The categories were taken, where possible, from the national census for each individual country. Where this was not possible, official government statistics and large-scale national surveys were used as proxies. Smaller sub-categories were then combined to create logical categories of sufficient size. For example, in Britain, “Black African”, “Black Caribbean,” and “Black Other” were combined into one single “Black” category.
The translations of the questionnaires were conducted by a leading independent professional translation agency based in London who conducts translations for companies in the research and legal space.
Biases and Limitations
Representing the diversity of the world’s countries through a comparative survey of 17 countries was a challenge. Because such a project cannot, by definition, be exhaustive, choices had to be made in the selection of the countries to cover. Despite the inherent limitations of this unavoidably incomplete exercise, this comparative survey across 17 countries nevertheless provides a very significant portrait of the cause that concerns us worldwide: equality between women and men.
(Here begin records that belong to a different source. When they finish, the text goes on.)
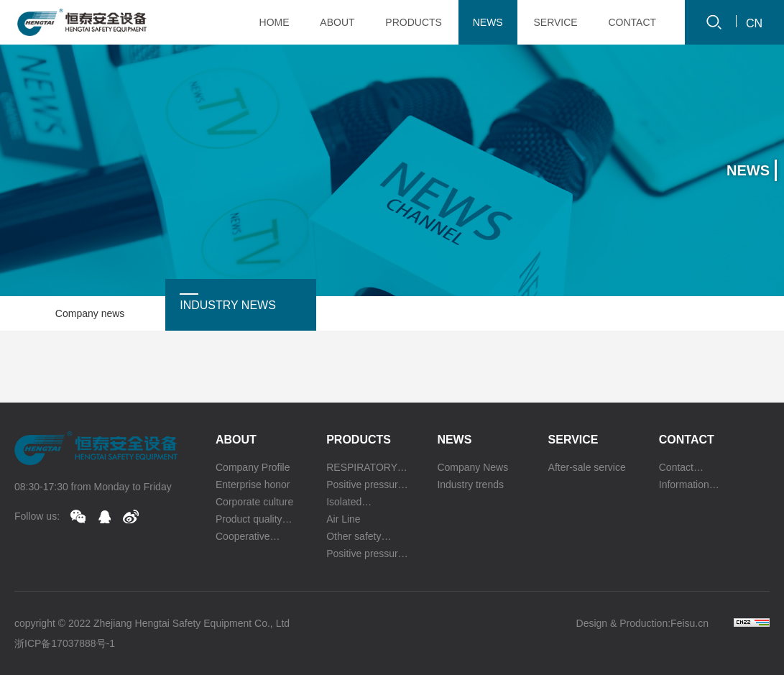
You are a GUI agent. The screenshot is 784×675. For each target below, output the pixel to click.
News (454, 439)
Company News (472, 467)
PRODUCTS (413, 22)
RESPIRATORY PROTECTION (361, 469)
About (236, 439)
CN (754, 24)
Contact (686, 439)
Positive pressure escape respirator (365, 555)
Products (359, 439)
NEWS (488, 22)
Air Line (343, 519)
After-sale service (587, 467)
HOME (275, 22)
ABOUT (337, 22)
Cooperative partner (243, 538)
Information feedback (684, 486)
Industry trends (470, 485)
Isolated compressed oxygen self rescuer (354, 503)
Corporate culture (254, 502)
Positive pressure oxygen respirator (365, 486)
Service (573, 439)
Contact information (683, 469)
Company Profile (253, 467)
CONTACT (632, 22)
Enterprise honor (253, 485)
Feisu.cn (689, 623)
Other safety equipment (354, 538)
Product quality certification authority (249, 520)
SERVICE (555, 22)
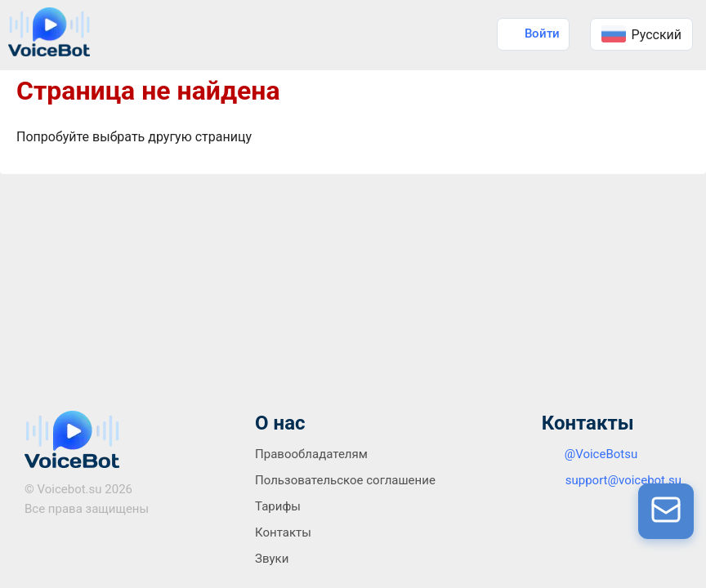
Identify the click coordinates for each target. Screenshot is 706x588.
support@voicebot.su (623, 480)
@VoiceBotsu (601, 454)
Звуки (271, 559)
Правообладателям (311, 454)
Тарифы (278, 506)
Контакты (283, 532)
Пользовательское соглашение (345, 480)
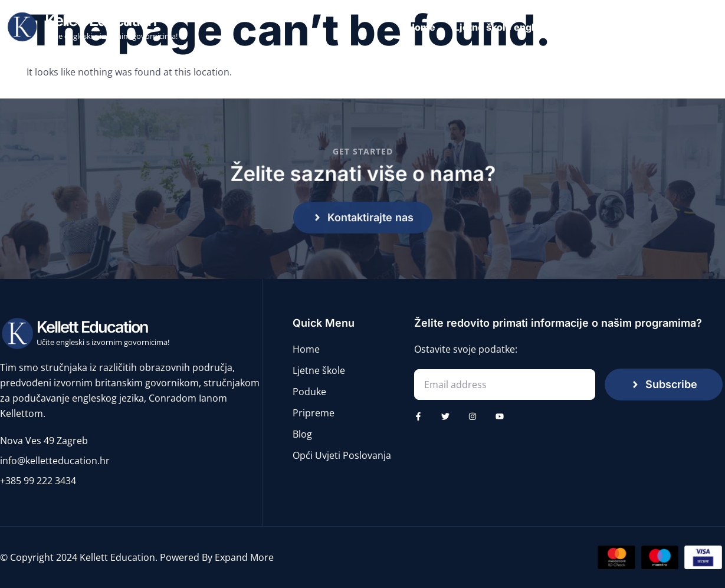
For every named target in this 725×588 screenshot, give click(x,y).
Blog (708, 27)
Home (421, 27)
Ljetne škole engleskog (509, 27)
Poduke (599, 27)
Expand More (244, 557)
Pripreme (657, 27)
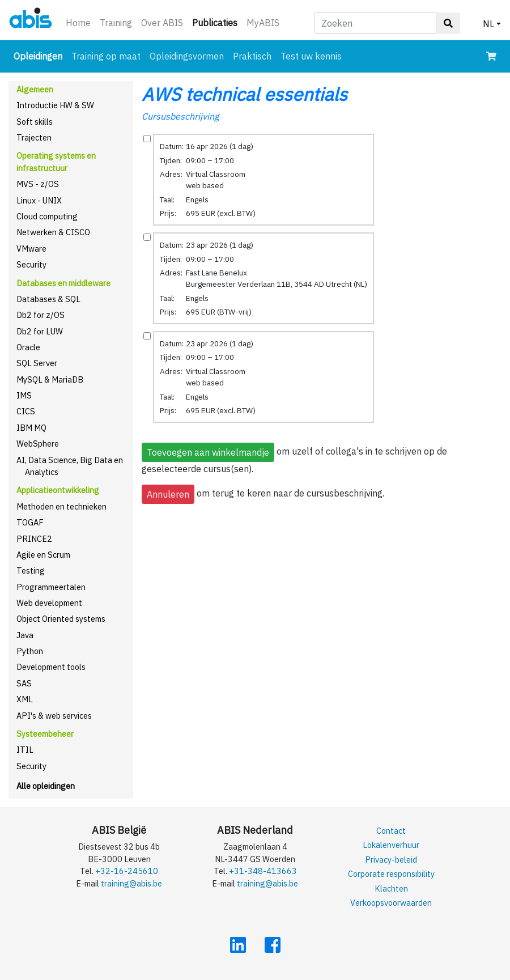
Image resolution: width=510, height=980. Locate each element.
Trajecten (34, 137)
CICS (26, 411)
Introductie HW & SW (55, 105)
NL (488, 24)
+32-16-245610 (126, 871)
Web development (49, 603)
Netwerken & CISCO (53, 232)
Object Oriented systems (61, 618)
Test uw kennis (311, 56)
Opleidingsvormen (186, 56)
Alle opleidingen (45, 786)
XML (24, 699)
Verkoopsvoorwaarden (391, 902)
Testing (31, 570)
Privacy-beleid (391, 859)
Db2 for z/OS (40, 315)
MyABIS (263, 23)
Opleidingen (40, 55)
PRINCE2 (34, 538)
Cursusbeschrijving (180, 116)
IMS (24, 395)
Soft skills (35, 121)
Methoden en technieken (61, 506)
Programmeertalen (51, 587)
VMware (31, 248)
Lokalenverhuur (391, 845)
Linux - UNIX (39, 200)
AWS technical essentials (244, 94)
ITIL (25, 749)
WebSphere (37, 443)
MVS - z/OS (37, 184)
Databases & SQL (48, 299)
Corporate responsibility (391, 873)
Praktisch (252, 56)
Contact (391, 830)
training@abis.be (131, 883)
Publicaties (217, 22)
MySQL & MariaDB (50, 379)
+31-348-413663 (263, 871)
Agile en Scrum (43, 554)
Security (31, 264)
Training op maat (106, 56)
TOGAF (30, 522)
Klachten (391, 888)
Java (25, 635)
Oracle (28, 347)
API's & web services (54, 715)
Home (78, 23)
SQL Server (37, 363)
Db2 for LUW (40, 331)
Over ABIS (162, 23)
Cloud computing (47, 216)
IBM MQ (31, 427)
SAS (24, 683)
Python (29, 651)
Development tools (51, 667)
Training (116, 23)
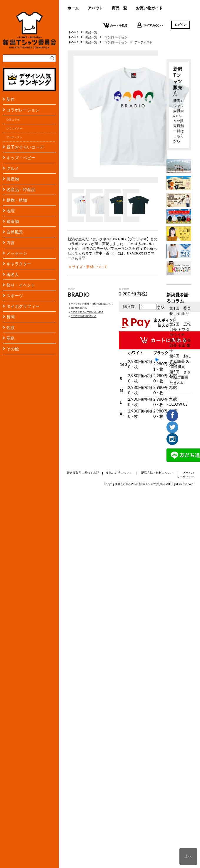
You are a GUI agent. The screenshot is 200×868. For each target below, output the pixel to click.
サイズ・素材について (87, 267)
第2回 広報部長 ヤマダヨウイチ (180, 329)
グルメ (12, 168)
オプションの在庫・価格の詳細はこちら (90, 304)
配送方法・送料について (157, 472)
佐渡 (10, 327)
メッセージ (16, 253)
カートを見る (115, 25)
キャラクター (19, 264)
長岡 (10, 317)
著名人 (12, 274)
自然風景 (14, 232)
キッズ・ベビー (21, 157)
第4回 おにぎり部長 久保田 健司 (180, 361)
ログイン (181, 24)
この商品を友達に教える (82, 316)
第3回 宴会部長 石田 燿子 (180, 345)
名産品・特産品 (21, 189)
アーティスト (14, 137)
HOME (74, 37)
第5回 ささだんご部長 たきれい (180, 377)
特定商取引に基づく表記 (83, 472)
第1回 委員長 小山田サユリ (180, 313)
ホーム (73, 8)
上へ (188, 856)
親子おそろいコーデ (25, 147)
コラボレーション (23, 110)
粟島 (10, 338)
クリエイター (14, 128)
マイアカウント (150, 25)
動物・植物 (16, 200)
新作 (10, 99)
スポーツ (14, 296)
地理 (10, 211)
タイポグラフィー (23, 306)
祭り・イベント (21, 285)
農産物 (12, 179)
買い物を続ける (77, 308)
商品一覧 (119, 8)
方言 (10, 242)
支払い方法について (119, 472)
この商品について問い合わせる (85, 312)
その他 (12, 348)
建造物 (12, 221)
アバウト (95, 8)
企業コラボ (13, 120)
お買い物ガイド (149, 8)
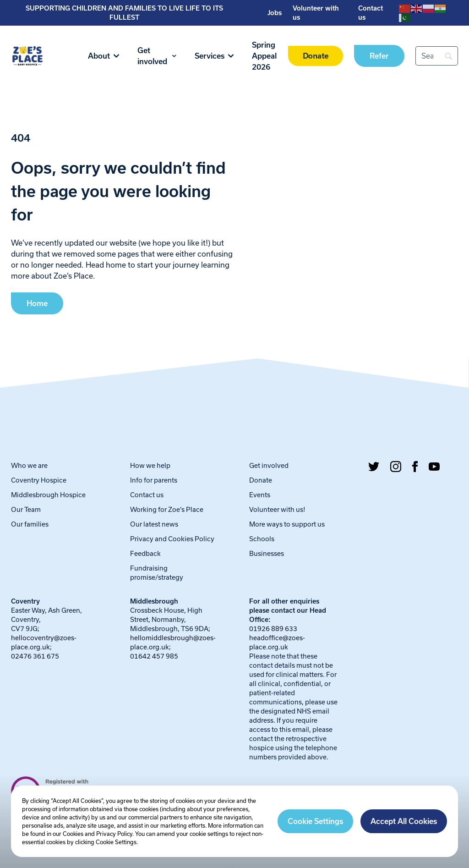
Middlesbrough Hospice (48, 494)
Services (214, 56)
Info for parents (153, 480)
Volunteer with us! (277, 509)
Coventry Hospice (38, 480)
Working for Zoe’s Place (167, 509)
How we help (150, 465)
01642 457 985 (154, 656)
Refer (379, 56)
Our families (30, 524)
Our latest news (154, 524)
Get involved (157, 56)
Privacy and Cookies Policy (172, 538)
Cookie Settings (315, 821)
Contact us (147, 494)
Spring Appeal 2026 (264, 56)
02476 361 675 (35, 656)
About (104, 56)
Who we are (29, 465)
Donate (316, 56)
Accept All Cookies (404, 821)
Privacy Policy (114, 834)
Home (37, 303)
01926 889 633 (273, 628)
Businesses (267, 553)
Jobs (274, 13)
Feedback (145, 553)
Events (260, 494)
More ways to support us (287, 524)
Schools (262, 538)
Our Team (26, 509)
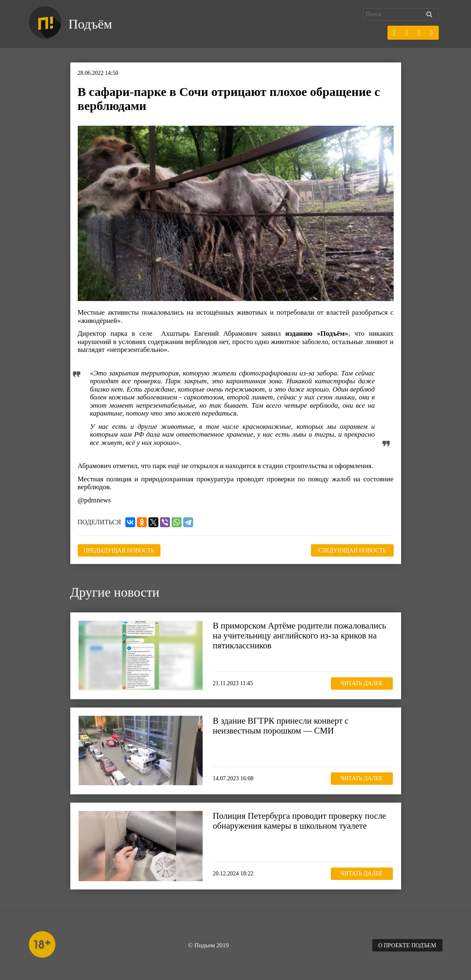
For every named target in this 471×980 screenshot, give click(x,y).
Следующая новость (352, 550)
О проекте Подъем (407, 945)
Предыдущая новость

All surveys or polls are susceptible to methodological bias. Inevitably, the sample of respondents, while representative along some demographic indicators may not be an accurate representation of the adult population of each country in all its social or demographic parameters. External factors may affect the constitution of the panel: the willingness or personal interest to participate in the survey, the ease or difficulty of respondents to contribute through an online survey, geographical considerations allowing for more representation of urban areas in some countries, the specific context of COVID-19, and the unprecedented experience of lockdown, etc.
Thus, the fact that these surveys were conducted exclusively online did not allow the expression of people who would be deprived of any access to the internet. While the impact of an online survey is minimal in more developed countries, in countries such as Argentina, China, Colombia, India, Kenya, Mexico, South Africa, and Tunisia, it is inevitable that the respondents in the selected panel will be more representative of urban areas and more advantaged professional circles.
Furthermore, the specificities of each country surveyed in terms of social norms and attitudes had to be taken into account when structuring the samples and drafting the questionnaire. For example, questions on ethnicity were not possible in France, while questions on sexuality or sexual orientation were removed in Tunisia and adapted in Kenya, where homosexuality is either illegal or criminalized.
Given that China is a one state party and India might not have the same approach to what "left" and "right" is usually considered, voluntarily, this report does not rely on any political orientation from respondents in China and India.
While all women face discrimination, the overlap between gender and other social identities can further disadvantage some women. Other grounds of discrimination, such as age, ethnicity, disability status, sexual orientation, religion, socio-economic origin, and migrant status, can in some cases exacerbate gender discrimination.
Acknowledging that the intersection between gender and other identities contributes to unique experiences of oppression and privilege, answers to the survey were analyzed according to respondents’ socio-economic characteristics, such as gender, age, income level, education level, and place of residence.
Given the limited sample sizes (1,000 respondents in each country) this report does not present the perceptions, attitudes, and experiences of people belonging to racial, ethnic, sexual, gender, and migrant minorities, It is nevertheless important to recall that they often experience more discrimination, while being excluded from decision-making processes.